Si la reprise se poursuit, le billet vert devrait continuer de reculer. Mais en cas de double dip, il se ressaisira immédiatement, comme dans les premiers temps de la pandémie. Cela prouve que, malgré tout, son rôle de safe heaven, ou investissement sûr, reste entier et qu’il n’a finalement rien perdu de son leadership. Aucune devise n’est très attrayante aujourd’hui, mais le dollar est sans doute la moins mauvaise.

Les dettes publiques s’envolent une fois de plus, quelles peuvent être les conséquences ?

Les Etats continuent de s’endetter, mais à un taux extrêmement faible, plus faible que lorsque les dettes étaient bien moins lourdes. Le service de la dette ne pose donc aucun problème, les banques centrales continuent d’acheter des obligations d’Etat et la demande mondiale reste forte pour les actifs sans risque ; il n’y a donc rien à craindre à court terme. Enfin, le secteur privé – foyers et entreprises – a tendance à épargner plus qu’à investir, ce qui permet aussi de financer les Etats. Les dettes publiques peuvent poser un problème lorsque les taux remonteront, mais ce n’est pas près d’arriver. En revanche, l’endettement du secteur privé est bien plus problématique et pourrait mener à des défauts d’entreprises.
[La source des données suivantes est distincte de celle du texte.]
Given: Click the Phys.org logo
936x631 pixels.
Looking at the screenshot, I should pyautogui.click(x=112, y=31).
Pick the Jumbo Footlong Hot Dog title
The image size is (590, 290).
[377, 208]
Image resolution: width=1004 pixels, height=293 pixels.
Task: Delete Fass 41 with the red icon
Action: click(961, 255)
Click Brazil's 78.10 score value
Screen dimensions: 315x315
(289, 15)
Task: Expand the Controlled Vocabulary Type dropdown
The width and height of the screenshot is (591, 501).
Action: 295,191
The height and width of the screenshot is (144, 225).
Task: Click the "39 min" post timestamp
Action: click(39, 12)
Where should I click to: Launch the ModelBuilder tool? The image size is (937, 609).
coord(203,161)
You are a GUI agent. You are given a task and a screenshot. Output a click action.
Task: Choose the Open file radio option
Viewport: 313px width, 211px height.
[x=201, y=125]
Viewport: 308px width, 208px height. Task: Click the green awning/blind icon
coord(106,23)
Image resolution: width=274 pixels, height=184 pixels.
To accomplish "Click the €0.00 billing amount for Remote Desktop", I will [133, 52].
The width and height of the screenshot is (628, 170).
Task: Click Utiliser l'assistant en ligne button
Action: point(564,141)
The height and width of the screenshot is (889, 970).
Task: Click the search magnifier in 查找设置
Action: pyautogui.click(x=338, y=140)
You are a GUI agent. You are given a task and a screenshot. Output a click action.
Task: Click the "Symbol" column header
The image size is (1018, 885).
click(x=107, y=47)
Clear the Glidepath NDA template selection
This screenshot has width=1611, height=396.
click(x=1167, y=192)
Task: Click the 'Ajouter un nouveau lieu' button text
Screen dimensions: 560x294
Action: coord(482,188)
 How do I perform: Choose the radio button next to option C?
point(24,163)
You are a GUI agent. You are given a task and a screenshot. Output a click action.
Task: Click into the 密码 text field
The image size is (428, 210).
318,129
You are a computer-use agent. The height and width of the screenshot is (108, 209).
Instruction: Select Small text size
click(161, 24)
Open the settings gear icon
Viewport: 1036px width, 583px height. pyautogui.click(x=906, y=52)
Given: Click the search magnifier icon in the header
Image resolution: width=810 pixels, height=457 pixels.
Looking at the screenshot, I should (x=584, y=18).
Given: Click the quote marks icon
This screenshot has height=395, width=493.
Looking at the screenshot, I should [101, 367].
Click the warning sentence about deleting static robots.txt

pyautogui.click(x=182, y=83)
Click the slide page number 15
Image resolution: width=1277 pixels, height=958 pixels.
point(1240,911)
Craignez-vous que certains secteurs comme l’aérien ne se remettent jamais tout à fait de la crise ?

Non, une fois qu’il y aura un vaccin, et qu’il sera disponible à grande échelle, alors le trafic reprendra peu à peu, probablement d’ici deux ans.

La crise a encore creusé les inégalités, déjà accentuées depuis 2008, quelles en sont les conséquences ?

Le problème est surtout la montée du populisme, qui peut avoir des effets disruptifs sur la croissance, qu’il s’agisse d’amener des gouvernements d’extrême droite, très protectionnistes, au pouvoir et d’extrême gauche, avec les impôts sur les plus aisés.

Quelles sont aujourd’hui les grandes orientations de Pimco sur les actions ?

Il faut accepter la triste réalité d’être dans un monde de faible retour sur investissement et se préparer à davantage de volatilité, compte tenu des disruptions à venir en économie et en politique. Nous considérons que les actions sont très fortement valorisées. Pour les actions, nous craignons que la hausse de la part des profits dans le PIB depuis plus de trente ans se termine, voire se retourne. Les perspectives de profits des entreprises ne sont pas très encourageantes ; nous observons dans de nombreux pays une hausse des taxes sur le capital, et les gouvernements vont renforcer le travail au détriment du capital.

Et pour les obligations ?

Les rendements obligataires sont très faibles mais pourraient l’être plus encore, il est donc sensé d’avoir une exposition aux obligations d’Etat. Il faut penser aux opportunités globales, tant sur les marchés émergents que sur le marché obligataire. Aujourd’hui, acheter des indices n’est pas une bonne idée, surtout au niveau des obligations d’entreprises, où il faut s’attendre à des défauts.

Quelles empreintes structurelles laissera la crise ?

D’une part, la montée des inégalités conduira aux disruptions politiques et économiques, avec l’avènement de partis extrémistes. Le protectionnisme croissant va conduire à la déglobalisation. La digitalisation conduira à une économie moins intensive en capital, avec une baisse des dépenses d’investissement. Cela entraînera une surabondance d’épargne qui maintiendra les taux d’intérêt à de très faibles niveaux.